From solution 1, it is not difficult to find that our "future ugly numbers" are based on "existing ugly numbers" (using "existing ugly numbers" multiplied by "quality factors" 2, 3 and 5).

Therefore, if the ordered sequence of all our ugly numbers is A1, A2, A3, An, every number in the sequence must be covered by at least one of the following three sequences:

- The ordered sequence obtained from ugly number * 2: 1 * 2, 2 * 2, 3 * 2, 4 * 2, 5 * 2, 6 * 2, 6 * 2
- The ordered sequence obtained from ugly number * 3: 1 * 3, 2 * 3, 3 * 3, 4 * 3, 5 * 3, 6 * 3, 8 * 3
- The ordered sequence obtained from ugly number * 5: 1 * 5, 2 * 5, 3 * 5, 4 * 5, 5 * 5, 6 * 5, 8 * 5

For example ðŸŒ°ï¼Œ Suppose we need to find the last bit of [1, 2, 3,..., 10, 12] ugly number sequence arr, then the sequence can be regarded as the merging of the following three ordered sequences:

- 1 * 2, 2 * 2, 3 * 2, ... , 10 * 2, 12 * 2, put forward 2, that is, arr * 2
- 1 * 3, 2 * 3, 3 * 3, ... , 10 * 3, 12 * 3, put forward 3, that is, arr * 3
- 1 * 5, 2 * 5, 3 * 5, ... , 10 * 5, 12 * 5, put forward 5, that is, arr * 5. Therefore, we can use three pointers to point to a subscript of the target sequence arr (subscript 0 is not used as a sentry, and the start is 1), use arr [subscript] * prime factor to represent which bit of the three ordered sequences is currently used, and use idx to represent which ugly number of arr is currently generated.

code:

class Solution { public int nthUglyNumber(int n) { // ans is used to store the existing ugly number (starting from subscript 1, the first ugly number is 1) int[] ans = new int[n + 1]; ans[1] = 1; // Because the three ordered sequences are all derived from the "existing ugly number" * "prime factor" // i2, i3 and i5 respectively represent which subscript of "existing ugly number" is currently used in the three ordered sequences (starting with 1) for (int i2 = 1, i3 = 1, i5 = 1, idx = 2; idx <= n; idx++) { // From ans[iX] * X, we can get which bit the current ordered sequence points to int a = ans[i2] * 2, b = ans[i3] * 3, c = ans[i5] * 5; // Store the smallest bit of the three ordered sequences into the "existing ugly number" sequence and move its subscript back int min = Math.min(a, Math.min(b, c)); // Since the same ugly number may be generated between different ordered sequences, as long as the same ugly number is skipped (else if cannot be used) if (min == a) i2++; if (min == b) i3++; if (min == c) i5++; ans[idx] = min; } return ans[n]; } }

- Time complexity: O(n)
- Space complexity: O(n)

## last

This is the No.264 article of our "brush through LeetCode" series. The series began on January 1, 2021. As of the starting date, there are 1916 questions on LeetCode, some of which are locked questions. We will finish all the questions without locks first.

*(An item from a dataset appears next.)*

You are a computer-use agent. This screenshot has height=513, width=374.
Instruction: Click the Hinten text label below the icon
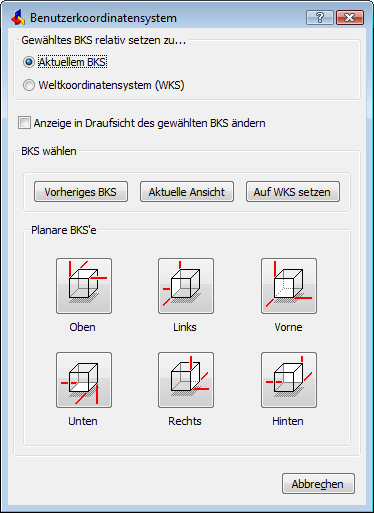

In this series of articles, in addition to explaining the problem-solving ideas, we will also give the most concise code as far as possible. If the general explanation is involved, the corresponding code template will also be.

In order to facilitate you to debug and submit code on the computer, I have established a relevant warehouse: https://github.com/SharingSource/LogicStack-LeetCode .

In the warehouse address, you can see the problem solution link of the series of articles, the corresponding code of the series of articles, the original problem link of LeetCode and other preferred problem solutions.